Das E-Werk in Erlangen zwischen Protest und Pop
6.7.2017, 11:00 Uhr35! Das ist doch das beste Alter, oder? Ob das stimmt, kann eigentlich nur der Jubilar selbst entscheiden. Fest steht aber, dass es viele Gratulanten gibt, die das E-Werk zu würdigen wissen. In der Plakat-Aktion, mit der in Erlangen auf die Geburtstagsfeier hingewiesen wird, fasst Oberbürgermeister Florian Janik die Bedeutung des Kulturzentrums so zusammen: "Das E-Werk liegt nicht nur im Herzen der Stadt — es ist auch für sehr viele Erlanger eine Herzensangelegenheit."
Entstanden ist das Kulturzentrum E-Werk in einer Zeit, in der es weniger harmonisch zuging.

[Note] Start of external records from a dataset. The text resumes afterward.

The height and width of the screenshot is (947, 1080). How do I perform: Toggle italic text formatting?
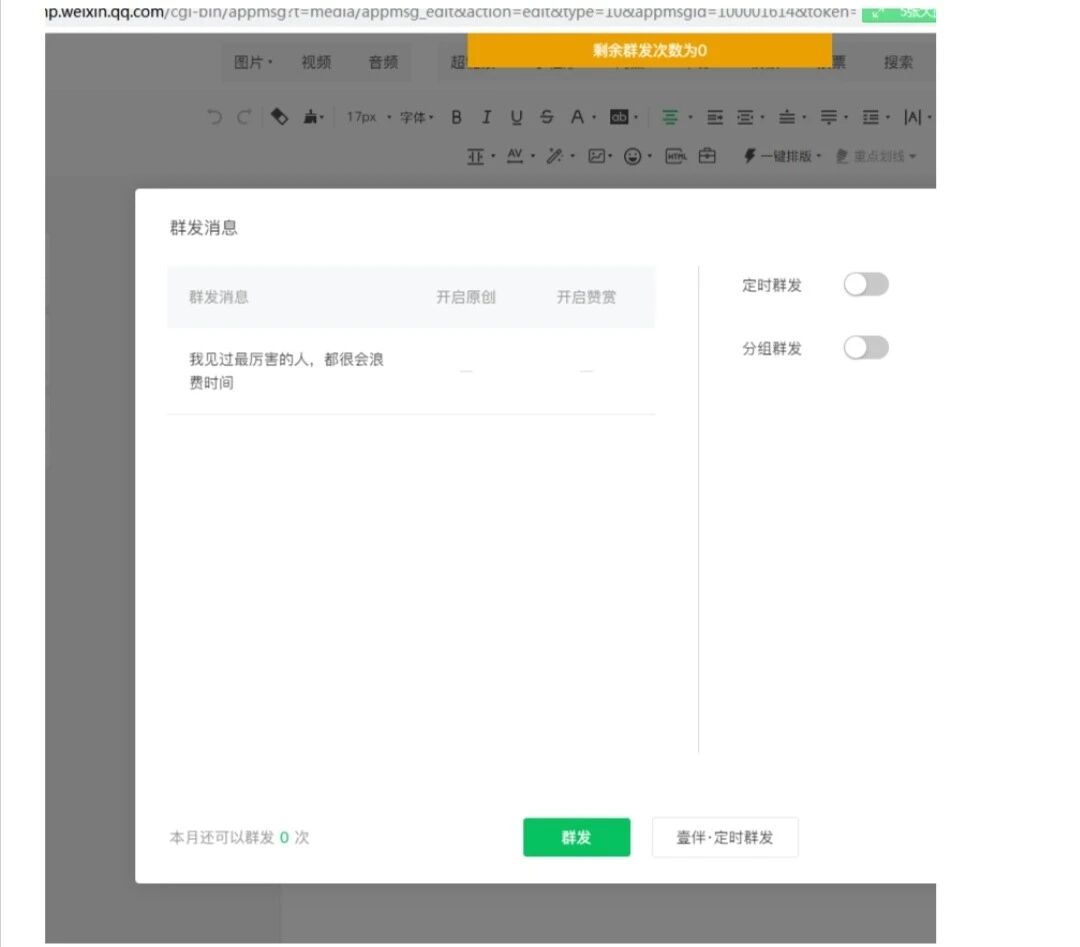point(486,117)
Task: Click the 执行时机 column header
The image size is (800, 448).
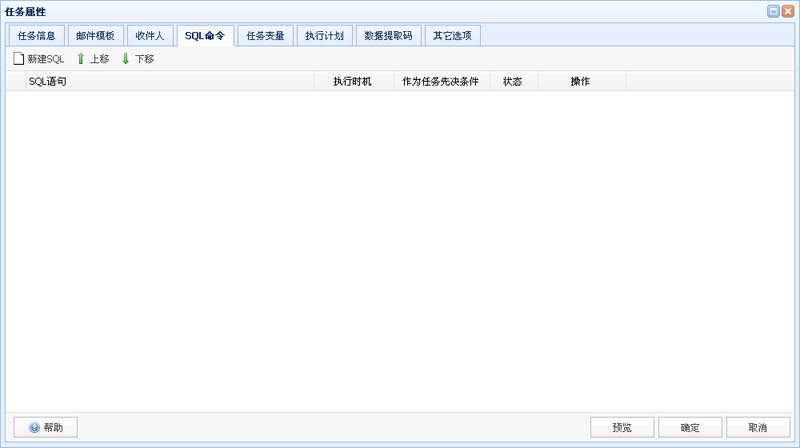Action: click(352, 81)
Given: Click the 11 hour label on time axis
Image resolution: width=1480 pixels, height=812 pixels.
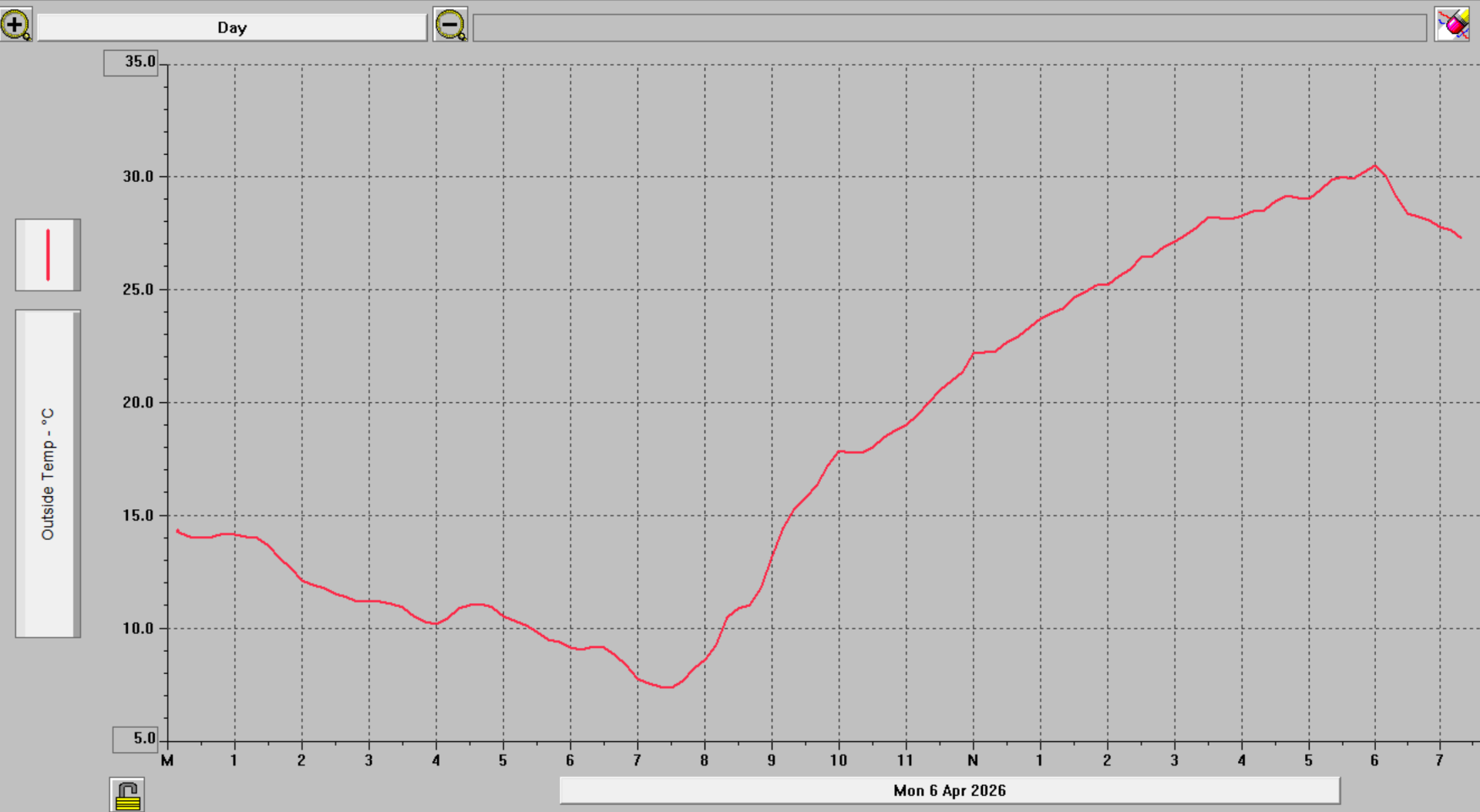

In den Städten wurden soziokulturelle Zentren eingerichtet, die auch Orte waren für eine gegen die herrschenden Verhältnisse protestierende Jugend. In Erlangen gab es den Jugendclub Sesam, doch der Frankenhof — wo er, ebenso wie der Jazzclub Pupille, beheimatet war — quoll aus allen Nähten.
1977 fiel bei der Stadt der Beschluss, dass das ehemalige Elektrizitätswerk für Jugendarbeit und als Begegnungsstätte für alle Bürger genutzt werden soll. Zwei Jahre später kaufte die Stadt das E-Werk von den Erlanger Stadtwerken und ließ es umbauen, im gleichen Jahr wurde der Verein gegründet, der alleiniger Träger der Einrichtung war. Nach einer Umstrukturierung wurde im Jahr 2000 eine GmbH gegründet. 40 Prozent der Anteile hält der Verein mit seinen 130 Mitgliedern heute an der GmbH, 60 Prozent sind Einzelgesellschafter, also andere Vereine.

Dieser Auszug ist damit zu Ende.